▶ [Written problem]:
Copy out the records below, replacing every "How do I perform" with "How can I do" and leaving all else as it stands.
--- START Dataset extract ---
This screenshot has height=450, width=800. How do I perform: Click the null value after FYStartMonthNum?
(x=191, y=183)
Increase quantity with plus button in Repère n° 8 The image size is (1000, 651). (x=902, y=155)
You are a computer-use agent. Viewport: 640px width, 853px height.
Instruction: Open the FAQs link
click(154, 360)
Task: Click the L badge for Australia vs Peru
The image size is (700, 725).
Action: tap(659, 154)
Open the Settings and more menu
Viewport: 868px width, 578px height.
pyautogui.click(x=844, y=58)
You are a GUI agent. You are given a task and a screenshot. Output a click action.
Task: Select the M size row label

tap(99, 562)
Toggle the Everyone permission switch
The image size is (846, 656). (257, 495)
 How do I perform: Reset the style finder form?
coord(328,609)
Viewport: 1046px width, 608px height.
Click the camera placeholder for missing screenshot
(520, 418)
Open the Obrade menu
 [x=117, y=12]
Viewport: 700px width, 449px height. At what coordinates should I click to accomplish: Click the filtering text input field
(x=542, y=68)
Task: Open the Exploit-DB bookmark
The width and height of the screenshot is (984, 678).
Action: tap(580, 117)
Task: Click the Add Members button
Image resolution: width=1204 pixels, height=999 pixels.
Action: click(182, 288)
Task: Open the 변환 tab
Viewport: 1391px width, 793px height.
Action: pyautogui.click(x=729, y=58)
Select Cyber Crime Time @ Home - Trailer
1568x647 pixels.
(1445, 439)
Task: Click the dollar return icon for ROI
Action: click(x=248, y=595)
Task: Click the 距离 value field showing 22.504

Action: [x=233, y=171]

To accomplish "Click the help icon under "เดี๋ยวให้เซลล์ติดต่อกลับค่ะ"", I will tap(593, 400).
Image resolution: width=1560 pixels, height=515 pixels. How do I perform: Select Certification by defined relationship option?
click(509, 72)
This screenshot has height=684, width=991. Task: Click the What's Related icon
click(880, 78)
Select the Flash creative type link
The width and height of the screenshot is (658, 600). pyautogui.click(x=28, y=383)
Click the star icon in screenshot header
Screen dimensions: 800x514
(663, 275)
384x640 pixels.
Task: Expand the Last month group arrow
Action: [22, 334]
--- END Dataset extract ---
▶ [Task answer]:
This screenshot has height=450, width=800. How can I do: Click the null value after FYStartMonthNum?
(x=191, y=183)
Increase quantity with plus button in Repère n° 8 The image size is (1000, 651). (x=902, y=155)
You are a computer-use agent. Viewport: 640px width, 853px height.
Instruction: Open the FAQs link
click(154, 360)
Task: Click the L badge for Australia vs Peru
The image size is (700, 725).
Action: tap(659, 154)
Open the Settings and more menu
Viewport: 868px width, 578px height.
pyautogui.click(x=844, y=58)
You are a GUI agent. You are given a task and a screenshot. Output a click action.
Task: Select the M size row label

tap(99, 562)
Toggle the Everyone permission switch
The image size is (846, 656). (257, 495)
 How can I do: Reset the style finder form?
coord(328,609)
Viewport: 1046px width, 608px height.
Click the camera placeholder for missing screenshot
(520, 418)
Open the Obrade menu
 [x=117, y=12]
Viewport: 700px width, 449px height. At what coordinates should I click to accomplish: Click the filtering text input field
(x=542, y=68)
Task: Open the Exploit-DB bookmark
The width and height of the screenshot is (984, 678).
Action: tap(580, 117)
Task: Click the Add Members button
Image resolution: width=1204 pixels, height=999 pixels.
Action: click(182, 288)
Task: Open the 변환 tab
Viewport: 1391px width, 793px height.
Action: pyautogui.click(x=729, y=58)
Select Cyber Crime Time @ Home - Trailer
1568x647 pixels.
(1445, 439)
Task: Click the dollar return icon for ROI
Action: click(x=248, y=595)
Task: Click the 距离 value field showing 22.504

Action: [x=233, y=171]

To accomplish "Click the help icon under "เดี๋ยวให้เซลล์ติดต่อกลับค่ะ"", I will tap(593, 400).
Image resolution: width=1560 pixels, height=515 pixels. How can I do: Select Certification by defined relationship option?
click(509, 72)
This screenshot has height=684, width=991. Task: Click the What's Related icon
click(880, 78)
Select the Flash creative type link
The width and height of the screenshot is (658, 600). pyautogui.click(x=28, y=383)
Click the star icon in screenshot header
Screen dimensions: 800x514
(663, 275)
384x640 pixels.
Task: Expand the Last month group arrow
Action: [22, 334]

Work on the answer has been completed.